■ **INFORMATION SHOWN**:
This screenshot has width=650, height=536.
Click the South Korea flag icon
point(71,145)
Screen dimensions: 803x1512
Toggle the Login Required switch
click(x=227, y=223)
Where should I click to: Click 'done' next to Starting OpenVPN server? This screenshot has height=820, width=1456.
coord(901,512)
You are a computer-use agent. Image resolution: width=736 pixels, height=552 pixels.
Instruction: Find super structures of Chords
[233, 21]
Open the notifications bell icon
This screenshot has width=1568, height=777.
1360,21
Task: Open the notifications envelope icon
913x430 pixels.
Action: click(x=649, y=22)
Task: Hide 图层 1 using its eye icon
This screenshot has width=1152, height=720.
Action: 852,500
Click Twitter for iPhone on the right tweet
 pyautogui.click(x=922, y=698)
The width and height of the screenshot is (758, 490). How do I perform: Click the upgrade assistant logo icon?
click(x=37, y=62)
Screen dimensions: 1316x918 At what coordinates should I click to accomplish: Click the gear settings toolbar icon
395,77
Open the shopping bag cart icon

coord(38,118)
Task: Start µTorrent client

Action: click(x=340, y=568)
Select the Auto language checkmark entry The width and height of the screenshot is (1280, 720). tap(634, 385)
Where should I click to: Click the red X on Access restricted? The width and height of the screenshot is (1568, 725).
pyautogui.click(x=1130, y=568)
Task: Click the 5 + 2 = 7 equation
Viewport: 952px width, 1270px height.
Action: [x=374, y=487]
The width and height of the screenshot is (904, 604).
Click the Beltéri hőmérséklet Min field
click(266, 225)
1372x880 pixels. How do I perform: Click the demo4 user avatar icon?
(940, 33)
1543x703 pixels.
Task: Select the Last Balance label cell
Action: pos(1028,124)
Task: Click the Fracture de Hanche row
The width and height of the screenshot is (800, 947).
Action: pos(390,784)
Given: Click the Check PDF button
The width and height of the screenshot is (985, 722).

■ **SHORT TASK**: Reproduce all of the material above, replacing every instance of "The width and height of the screenshot is" with "The screenshot's width and height are" and leaving everything else unchanged.

■ **THE COMPLETED TASK**:
This screenshot has width=650, height=536.
Click the South Korea flag icon
point(71,145)
Screen dimensions: 803x1512
Toggle the Login Required switch
click(x=227, y=223)
Where should I click to: Click 'done' next to Starting OpenVPN server? This screenshot has height=820, width=1456.
coord(901,512)
You are a computer-use agent. Image resolution: width=736 pixels, height=552 pixels.
Instruction: Find super structures of Chords
[233, 21]
Open the notifications bell icon
This screenshot has width=1568, height=777.
1360,21
Task: Open the notifications envelope icon
913x430 pixels.
Action: click(x=649, y=22)
Task: Hide 图层 1 using its eye icon
This screenshot has width=1152, height=720.
Action: 852,500
Click Twitter for iPhone on the right tweet
 pyautogui.click(x=922, y=698)
The screenshot's width and height are (758, 490). How do I perform: Click the upgrade assistant logo icon?
click(x=37, y=62)
Screen dimensions: 1316x918 At what coordinates should I click to accomplish: Click the gear settings toolbar icon
395,77
Open the shopping bag cart icon

coord(38,118)
Task: Start µTorrent client

Action: click(x=340, y=568)
Select the Auto language checkmark entry The screenshot's width and height are (1280, 720). tap(634, 385)
Where should I click to: Click the red X on Access restricted? The screenshot's width and height are (1568, 725).
pyautogui.click(x=1130, y=568)
Task: Click the 5 + 2 = 7 equation
Viewport: 952px width, 1270px height.
Action: [x=374, y=487]
The screenshot's width and height are (904, 604).
Click the Beltéri hőmérséklet Min field
click(266, 225)
1372x880 pixels. How do I perform: Click the demo4 user avatar icon?
(940, 33)
1543x703 pixels.
Task: Select the Last Balance label cell
Action: pos(1028,124)
Task: Click the Fracture de Hanche row
The screenshot's width and height are (800, 947).
Action: pos(390,784)
Given: Click the Check PDF button
The screenshot's width and height are (985, 722).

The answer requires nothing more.